Technorati Tags: blogging, disintermediation, real estate, real estate marketing, technology
David G from Zillow.com says:
So the future is … reality tv???
Only joking. Love Clay. Another great piece by him. Off to buy the book.
April 26, 2008 — 11:54 am
Richard Riccelli says:
Greg: Very nice post.
April 26, 2008 — 12:18 pm
Greg Swann says:
> Greg: Very nice post.
Shirky, not me.
A nice lesson for inlookers, though: A quote post is the easiest kind of weblog post you can do: Find something interesting. Link to it. Quote from it. Offer your interpretation. Done.
I wasn’t doing that here. I think Shirky already won the Odysseus Medal, and I wanted for people to go drink his gin, as it were.
April 26, 2008 — 12:28 pm
Genuine Chris Johnson says:
Holy cow, Greg. A few thoughts:
[1] It is rough to measure an hour of human thought. While my chemical computer churns this post, it’s also beating my heart, and it’s also in the back of my mind calculating how many widgets I need to sell to feel OK, and it’s reminding me that sometime soon I’ll have to wake my kid up. Hard to measure.
[2] The same people that talk about ‘where do you have the time,’ in the most insulting way are rarely producers. The folks that ask why I’m weblogging–or even why *anyone* would weblog are the same ones that are my age (32) and not producing.
That “you must have a lot of time on your hands,” self important defense of mediocrity infuriates me quicker than anything else. “No, this job is a job a monkey’s job.”
Producers produce. Engaged people are engaged. And then there are those people with TVs that dominate their lives.
April 26, 2008 — 5:03 pm
Eric Blackwell says:
Never read Shirky before Greg, but from the quotes (and assuming that there are plenty more to be found like that), this strikes as about as good of a read as Hugh Hewitt and Glenn Reynolds were on the subject.
Thanks for introducing us!
Eric
April 26, 2008 — 8:32 pm
Tara Jacobsen says:
It is SO easy to say why you can’t do something, because of time, because of knowledge, because of apathy.
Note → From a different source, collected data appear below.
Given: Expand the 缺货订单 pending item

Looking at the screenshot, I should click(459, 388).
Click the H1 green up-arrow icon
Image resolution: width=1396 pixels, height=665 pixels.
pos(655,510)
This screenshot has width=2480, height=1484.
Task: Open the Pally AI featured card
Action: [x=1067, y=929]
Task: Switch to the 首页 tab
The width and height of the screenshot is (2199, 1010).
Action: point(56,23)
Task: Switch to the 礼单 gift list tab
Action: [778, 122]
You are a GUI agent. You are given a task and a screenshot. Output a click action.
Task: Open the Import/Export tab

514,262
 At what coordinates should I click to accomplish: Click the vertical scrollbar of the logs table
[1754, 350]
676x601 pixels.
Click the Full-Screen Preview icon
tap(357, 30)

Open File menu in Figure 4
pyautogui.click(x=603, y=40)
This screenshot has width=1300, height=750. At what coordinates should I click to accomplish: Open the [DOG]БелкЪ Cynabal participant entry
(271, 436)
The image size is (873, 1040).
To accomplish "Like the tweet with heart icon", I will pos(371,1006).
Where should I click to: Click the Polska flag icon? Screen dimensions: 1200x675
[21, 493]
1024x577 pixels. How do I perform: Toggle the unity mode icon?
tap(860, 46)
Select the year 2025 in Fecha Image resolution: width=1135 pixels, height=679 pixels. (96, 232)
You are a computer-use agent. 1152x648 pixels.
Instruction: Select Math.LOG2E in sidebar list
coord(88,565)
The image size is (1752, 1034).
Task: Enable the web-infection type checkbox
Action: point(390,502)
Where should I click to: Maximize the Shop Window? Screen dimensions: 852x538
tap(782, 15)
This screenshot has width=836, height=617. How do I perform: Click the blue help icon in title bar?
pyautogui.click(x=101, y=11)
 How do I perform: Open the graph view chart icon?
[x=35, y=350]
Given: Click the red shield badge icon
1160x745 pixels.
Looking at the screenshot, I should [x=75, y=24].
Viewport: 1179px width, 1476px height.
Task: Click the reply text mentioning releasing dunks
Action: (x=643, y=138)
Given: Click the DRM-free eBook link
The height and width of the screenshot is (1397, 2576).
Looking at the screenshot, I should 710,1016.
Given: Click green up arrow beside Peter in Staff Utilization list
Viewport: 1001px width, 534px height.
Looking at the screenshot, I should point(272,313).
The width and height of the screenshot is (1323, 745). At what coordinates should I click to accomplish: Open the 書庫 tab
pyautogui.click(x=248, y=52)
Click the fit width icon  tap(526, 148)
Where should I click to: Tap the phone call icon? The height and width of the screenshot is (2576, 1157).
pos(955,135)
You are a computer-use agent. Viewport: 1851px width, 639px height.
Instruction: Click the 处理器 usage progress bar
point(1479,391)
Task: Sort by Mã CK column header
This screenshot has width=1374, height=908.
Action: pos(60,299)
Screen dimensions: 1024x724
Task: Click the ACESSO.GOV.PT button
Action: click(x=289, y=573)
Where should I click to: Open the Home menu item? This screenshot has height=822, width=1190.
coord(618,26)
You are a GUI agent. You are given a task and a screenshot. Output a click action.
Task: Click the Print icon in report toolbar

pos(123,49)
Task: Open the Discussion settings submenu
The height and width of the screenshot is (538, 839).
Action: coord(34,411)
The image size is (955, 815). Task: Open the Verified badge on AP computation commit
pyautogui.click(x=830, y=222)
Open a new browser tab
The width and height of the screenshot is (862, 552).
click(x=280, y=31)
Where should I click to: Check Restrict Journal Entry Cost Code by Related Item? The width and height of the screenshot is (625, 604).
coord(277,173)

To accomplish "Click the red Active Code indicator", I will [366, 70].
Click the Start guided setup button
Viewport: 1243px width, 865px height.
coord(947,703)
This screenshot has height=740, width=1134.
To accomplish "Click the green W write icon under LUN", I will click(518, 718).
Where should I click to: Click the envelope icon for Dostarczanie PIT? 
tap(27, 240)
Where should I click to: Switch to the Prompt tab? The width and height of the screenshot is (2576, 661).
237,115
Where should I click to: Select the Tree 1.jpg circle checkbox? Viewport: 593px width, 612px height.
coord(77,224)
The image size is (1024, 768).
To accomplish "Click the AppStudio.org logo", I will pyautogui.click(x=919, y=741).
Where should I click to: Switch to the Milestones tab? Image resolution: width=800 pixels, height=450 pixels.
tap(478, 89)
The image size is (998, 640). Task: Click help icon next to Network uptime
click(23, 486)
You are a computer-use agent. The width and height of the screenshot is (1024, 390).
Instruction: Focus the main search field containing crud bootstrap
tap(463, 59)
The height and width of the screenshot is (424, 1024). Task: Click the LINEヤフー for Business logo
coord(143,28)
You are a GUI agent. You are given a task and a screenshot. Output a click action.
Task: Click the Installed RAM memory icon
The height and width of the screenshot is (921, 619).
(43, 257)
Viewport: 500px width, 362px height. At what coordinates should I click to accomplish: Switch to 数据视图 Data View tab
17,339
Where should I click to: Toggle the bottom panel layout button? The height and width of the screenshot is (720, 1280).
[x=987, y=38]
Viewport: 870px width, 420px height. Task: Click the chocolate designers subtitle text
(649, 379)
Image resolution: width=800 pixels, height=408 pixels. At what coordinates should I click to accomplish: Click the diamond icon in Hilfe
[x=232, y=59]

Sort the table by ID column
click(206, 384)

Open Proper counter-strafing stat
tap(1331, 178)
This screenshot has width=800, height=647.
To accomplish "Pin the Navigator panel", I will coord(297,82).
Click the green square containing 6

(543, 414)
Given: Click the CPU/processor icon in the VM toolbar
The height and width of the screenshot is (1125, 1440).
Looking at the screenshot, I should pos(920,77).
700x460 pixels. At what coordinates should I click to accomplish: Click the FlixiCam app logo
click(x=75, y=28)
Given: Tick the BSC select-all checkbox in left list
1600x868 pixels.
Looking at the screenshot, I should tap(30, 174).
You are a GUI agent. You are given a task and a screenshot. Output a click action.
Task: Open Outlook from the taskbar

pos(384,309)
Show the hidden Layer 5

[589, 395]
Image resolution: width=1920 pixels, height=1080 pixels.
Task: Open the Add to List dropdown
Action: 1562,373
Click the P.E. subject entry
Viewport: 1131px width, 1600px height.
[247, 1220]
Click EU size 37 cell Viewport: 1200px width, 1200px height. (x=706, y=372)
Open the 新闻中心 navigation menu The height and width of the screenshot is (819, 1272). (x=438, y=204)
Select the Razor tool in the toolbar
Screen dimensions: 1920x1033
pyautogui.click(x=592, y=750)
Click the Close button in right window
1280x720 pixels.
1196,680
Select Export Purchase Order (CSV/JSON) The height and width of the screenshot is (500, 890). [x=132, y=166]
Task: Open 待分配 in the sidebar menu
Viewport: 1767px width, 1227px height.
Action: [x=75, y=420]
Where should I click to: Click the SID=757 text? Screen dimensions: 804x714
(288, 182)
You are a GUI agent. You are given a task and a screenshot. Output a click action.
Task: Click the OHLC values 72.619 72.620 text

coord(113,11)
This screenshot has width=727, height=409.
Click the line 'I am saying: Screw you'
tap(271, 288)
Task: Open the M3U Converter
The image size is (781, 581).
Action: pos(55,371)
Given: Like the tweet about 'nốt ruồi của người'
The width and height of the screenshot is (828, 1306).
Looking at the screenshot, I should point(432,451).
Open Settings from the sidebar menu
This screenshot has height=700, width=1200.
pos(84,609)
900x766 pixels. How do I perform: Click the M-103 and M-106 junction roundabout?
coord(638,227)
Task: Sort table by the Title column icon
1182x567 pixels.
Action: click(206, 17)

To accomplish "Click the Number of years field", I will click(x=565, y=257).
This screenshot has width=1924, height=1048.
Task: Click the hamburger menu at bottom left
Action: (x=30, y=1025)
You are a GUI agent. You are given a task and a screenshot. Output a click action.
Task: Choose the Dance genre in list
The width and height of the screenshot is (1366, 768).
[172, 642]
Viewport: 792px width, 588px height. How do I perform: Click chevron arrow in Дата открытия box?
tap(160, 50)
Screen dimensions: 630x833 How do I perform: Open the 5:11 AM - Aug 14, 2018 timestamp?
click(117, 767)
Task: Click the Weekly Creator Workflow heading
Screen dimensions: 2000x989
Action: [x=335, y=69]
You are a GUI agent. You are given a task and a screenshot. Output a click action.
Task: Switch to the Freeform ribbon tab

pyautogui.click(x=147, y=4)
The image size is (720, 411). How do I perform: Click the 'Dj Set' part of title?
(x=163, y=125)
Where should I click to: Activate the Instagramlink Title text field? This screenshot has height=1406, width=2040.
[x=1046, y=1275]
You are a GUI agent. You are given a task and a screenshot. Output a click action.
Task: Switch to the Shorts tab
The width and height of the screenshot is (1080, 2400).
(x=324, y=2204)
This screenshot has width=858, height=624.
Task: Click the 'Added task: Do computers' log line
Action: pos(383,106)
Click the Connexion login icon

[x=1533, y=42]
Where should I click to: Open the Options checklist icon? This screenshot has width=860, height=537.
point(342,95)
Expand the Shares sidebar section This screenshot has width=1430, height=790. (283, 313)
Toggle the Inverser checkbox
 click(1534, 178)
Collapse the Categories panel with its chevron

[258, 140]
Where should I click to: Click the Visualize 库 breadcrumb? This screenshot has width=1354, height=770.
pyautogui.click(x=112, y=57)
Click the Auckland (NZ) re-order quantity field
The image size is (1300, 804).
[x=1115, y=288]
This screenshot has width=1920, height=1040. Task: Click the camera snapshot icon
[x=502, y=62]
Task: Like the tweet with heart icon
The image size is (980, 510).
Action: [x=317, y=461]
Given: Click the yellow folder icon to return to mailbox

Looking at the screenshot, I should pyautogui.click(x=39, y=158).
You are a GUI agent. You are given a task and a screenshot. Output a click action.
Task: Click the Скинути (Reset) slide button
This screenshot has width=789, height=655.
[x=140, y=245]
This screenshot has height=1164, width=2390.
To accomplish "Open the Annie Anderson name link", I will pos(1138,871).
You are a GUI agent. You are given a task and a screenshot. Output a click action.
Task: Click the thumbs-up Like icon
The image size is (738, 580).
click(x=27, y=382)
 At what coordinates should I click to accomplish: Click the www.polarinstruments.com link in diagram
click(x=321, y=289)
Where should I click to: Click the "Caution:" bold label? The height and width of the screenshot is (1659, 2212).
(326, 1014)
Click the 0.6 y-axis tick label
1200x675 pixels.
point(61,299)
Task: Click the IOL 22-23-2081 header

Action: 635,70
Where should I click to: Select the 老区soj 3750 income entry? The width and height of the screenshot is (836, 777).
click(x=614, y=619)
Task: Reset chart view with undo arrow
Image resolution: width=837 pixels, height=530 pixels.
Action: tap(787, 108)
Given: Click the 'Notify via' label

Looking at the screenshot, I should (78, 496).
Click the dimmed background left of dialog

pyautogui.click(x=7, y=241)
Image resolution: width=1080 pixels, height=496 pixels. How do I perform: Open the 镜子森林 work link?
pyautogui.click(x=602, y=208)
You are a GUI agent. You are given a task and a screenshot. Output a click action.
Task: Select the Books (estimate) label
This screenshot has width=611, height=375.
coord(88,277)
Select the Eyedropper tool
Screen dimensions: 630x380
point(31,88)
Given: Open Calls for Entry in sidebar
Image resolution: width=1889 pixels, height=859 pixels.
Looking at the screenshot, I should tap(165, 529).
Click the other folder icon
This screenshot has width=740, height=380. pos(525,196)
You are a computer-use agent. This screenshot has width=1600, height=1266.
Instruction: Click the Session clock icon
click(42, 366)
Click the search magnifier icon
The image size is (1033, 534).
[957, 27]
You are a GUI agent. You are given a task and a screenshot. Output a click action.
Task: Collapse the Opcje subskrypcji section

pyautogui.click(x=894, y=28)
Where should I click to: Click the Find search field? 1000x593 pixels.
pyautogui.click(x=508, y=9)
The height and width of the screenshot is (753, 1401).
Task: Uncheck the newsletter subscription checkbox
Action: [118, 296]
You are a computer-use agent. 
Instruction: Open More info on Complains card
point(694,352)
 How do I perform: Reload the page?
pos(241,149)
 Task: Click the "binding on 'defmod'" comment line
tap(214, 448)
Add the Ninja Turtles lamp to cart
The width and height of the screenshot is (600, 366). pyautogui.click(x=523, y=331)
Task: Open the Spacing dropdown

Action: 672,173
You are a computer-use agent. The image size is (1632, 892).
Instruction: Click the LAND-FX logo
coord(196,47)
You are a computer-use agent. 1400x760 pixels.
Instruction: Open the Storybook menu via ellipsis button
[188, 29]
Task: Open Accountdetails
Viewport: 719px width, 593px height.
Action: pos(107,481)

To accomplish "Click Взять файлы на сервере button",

BUT I think that we make time for what is important and what adds to our existence.
If more people focused on just DOING something rather than taking time to tell you why they can’t do it, we could set the world on fire!
That having been said, I think that the interactive-ness of the new media confuses and intimidates people who are not strong in their convictions or who do not necessarily want to make a stand or have an option. The horror to me is that they will sit in front of the TV for hours, listening to talking heads TELL them what their opinion is, rather than spending a brief amount of time researching and forming their own.
April 27, 2008 — 3:59 am
Thomas Johnson says:
I am beginnging to understand why I see my younger clients watch TV with the laptop on the coffee table.
If you’re not wired you’re tired.
I wonder if this generation will see a decline in old age dementia as they will keep their neurons firing to a much greater degree than the Gilligan generation as they age. I have aging on the brain right now.